Complementary Therapies
African Americans are thought to make extensive use of alternative treatments
for health and mental health problems. This preference is deemed to reflect
African American cultural traditions developed partly when African Americans
were systematically excluded from mainstream health care institutions (Smith
Fahie, 1998).
Box 3-3: Complementary treatments are not always beneficial
Joan (age 50)
A 50-year-old African American woman, "Joan," was hospitalized
following a suicide attempt. She cried and was nearly mute, reporting only
her inability to sleep and having heard voices commanding her to kill herself.
Her medical records indicated a previous admission for psychotic depression.
Joan recovered after she took antidepressant medication.
In response to questioning, Joan indicated that she had been successfully
treated before, but that she had discontinued psychiatric medication after
responding to a letter from an itinerant minister.
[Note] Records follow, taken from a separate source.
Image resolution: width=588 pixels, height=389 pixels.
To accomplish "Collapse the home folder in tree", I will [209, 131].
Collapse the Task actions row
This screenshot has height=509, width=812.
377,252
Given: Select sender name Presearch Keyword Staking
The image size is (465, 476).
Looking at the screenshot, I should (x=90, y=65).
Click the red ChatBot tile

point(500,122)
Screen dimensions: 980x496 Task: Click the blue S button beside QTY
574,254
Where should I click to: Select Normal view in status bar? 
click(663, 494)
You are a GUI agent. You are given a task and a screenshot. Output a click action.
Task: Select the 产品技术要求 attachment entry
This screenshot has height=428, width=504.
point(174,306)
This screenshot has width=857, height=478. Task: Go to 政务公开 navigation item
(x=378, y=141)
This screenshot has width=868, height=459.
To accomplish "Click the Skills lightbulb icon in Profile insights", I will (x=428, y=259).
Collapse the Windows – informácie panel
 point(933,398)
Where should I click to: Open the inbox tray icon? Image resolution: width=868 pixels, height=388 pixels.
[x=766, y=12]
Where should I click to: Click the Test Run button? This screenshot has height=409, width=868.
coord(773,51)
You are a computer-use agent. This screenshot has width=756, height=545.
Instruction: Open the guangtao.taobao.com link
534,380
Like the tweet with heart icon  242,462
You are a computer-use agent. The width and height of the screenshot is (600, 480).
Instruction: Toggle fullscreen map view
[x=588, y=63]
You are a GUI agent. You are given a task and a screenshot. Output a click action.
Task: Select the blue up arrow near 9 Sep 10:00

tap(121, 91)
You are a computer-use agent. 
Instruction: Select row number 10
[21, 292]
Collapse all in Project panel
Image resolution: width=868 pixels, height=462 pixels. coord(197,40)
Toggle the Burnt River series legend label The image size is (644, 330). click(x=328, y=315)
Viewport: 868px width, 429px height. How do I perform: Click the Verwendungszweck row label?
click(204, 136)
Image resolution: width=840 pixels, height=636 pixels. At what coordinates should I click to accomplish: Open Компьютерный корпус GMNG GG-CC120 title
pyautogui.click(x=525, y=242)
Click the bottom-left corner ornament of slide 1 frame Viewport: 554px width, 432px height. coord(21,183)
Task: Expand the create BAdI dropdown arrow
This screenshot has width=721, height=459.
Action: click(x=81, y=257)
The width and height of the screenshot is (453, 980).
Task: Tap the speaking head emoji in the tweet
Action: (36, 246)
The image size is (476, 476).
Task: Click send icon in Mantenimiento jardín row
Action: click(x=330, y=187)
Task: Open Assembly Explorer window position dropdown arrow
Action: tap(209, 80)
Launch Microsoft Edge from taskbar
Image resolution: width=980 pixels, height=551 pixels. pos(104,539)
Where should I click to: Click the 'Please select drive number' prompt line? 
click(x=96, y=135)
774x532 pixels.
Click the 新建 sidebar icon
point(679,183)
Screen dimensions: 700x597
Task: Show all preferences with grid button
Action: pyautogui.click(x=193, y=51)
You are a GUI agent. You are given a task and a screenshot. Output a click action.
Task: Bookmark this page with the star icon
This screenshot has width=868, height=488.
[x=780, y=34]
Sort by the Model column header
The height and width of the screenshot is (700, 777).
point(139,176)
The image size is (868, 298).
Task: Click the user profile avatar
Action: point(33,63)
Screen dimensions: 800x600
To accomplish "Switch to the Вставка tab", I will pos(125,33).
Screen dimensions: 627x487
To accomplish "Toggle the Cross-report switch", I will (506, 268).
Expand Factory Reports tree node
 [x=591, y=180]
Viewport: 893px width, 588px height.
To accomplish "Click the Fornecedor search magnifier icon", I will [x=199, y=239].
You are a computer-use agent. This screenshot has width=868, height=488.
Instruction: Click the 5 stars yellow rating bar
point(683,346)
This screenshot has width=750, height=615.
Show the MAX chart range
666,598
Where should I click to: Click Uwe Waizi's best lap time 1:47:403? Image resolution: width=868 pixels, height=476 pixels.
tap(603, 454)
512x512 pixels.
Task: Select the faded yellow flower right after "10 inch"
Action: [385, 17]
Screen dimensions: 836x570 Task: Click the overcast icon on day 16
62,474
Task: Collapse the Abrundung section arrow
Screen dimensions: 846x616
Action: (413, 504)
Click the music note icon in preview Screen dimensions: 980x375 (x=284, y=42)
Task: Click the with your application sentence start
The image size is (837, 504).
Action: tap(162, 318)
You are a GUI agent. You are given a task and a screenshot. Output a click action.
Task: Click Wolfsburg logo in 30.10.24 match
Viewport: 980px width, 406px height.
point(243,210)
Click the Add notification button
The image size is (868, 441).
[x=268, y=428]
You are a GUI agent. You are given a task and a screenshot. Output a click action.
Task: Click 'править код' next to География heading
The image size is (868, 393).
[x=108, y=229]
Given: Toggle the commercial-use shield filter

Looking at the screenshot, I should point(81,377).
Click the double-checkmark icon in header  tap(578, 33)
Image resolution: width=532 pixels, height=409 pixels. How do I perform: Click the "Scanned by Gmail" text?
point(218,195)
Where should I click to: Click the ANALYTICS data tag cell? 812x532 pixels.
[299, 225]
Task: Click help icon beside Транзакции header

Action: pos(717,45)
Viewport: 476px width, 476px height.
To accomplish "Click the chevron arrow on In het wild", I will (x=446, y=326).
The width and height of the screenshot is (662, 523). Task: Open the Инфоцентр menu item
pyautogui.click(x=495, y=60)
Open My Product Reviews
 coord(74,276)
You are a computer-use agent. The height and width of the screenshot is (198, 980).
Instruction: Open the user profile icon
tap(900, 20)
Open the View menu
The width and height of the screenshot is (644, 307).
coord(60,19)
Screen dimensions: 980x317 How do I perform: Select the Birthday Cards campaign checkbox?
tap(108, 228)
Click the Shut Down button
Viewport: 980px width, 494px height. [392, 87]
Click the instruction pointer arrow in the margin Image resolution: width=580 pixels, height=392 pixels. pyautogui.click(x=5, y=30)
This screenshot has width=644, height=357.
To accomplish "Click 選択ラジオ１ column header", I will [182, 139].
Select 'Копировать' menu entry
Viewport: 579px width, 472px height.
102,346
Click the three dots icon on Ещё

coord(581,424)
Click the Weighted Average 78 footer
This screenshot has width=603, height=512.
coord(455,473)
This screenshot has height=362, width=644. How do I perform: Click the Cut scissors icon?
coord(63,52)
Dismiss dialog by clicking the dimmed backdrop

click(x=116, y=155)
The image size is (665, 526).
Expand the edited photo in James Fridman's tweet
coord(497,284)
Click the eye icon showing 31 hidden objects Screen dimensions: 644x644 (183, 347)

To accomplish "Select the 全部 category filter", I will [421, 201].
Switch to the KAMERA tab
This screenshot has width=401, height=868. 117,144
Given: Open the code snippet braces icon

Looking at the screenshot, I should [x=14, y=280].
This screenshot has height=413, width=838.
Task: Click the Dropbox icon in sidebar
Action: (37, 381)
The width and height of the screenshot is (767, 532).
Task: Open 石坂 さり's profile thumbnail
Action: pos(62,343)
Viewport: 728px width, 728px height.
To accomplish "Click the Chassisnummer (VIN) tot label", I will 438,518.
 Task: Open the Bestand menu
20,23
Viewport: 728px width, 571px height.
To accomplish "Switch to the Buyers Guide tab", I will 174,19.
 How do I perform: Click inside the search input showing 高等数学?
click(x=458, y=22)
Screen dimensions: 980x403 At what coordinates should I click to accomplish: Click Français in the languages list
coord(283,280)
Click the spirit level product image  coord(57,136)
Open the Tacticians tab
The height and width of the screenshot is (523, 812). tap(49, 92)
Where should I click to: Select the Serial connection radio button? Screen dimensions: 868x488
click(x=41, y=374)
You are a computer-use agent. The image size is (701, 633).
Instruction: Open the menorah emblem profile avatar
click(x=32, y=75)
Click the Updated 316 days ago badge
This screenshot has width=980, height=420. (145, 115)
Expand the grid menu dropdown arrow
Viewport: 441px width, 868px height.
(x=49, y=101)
He had administered holy
oil in exchange for payment and informed her to stop taking medication because
she had been cured.
After relating this story, Joan was supported in her religious belief and
in seeking spiritual uplift from one of many legitimate religious institutions
in her community. She was warned, however, against opportunists and charlatans
(Bell, 1997).
However, there is scant empirical data on the use of complementary therapies
among African Americans suffering from mental health or other health problems
(Koss-Chioino, 2000). Preliminary community- and clinic-based studies have
found that complementary therapies are used to treat anxiety and depression
(Elder et al., 1997; Davidson et al., 1998) and to treat health problems that
occur in conjunction with mental health problems (Druss & Rosenheck, 2000).
One nationally representative survey indicated that African Americans held
more favorable views toward use of home remedies than did whites (Snowden
et al., 1997).
It is important to realize that alternative therapies are popular in general:
As many as 40 percent of Americans use them to complement standard medical
care (Eisenberg et al., 1998). Nevertheless, research from rural Mississippi
and from public housing in Los Angeles suggests that African Americans may
turn to alternative therapies more than do whites (Becerra & Inlehart,
1995; Frate et al., 1995; Smith Fahie, 1998).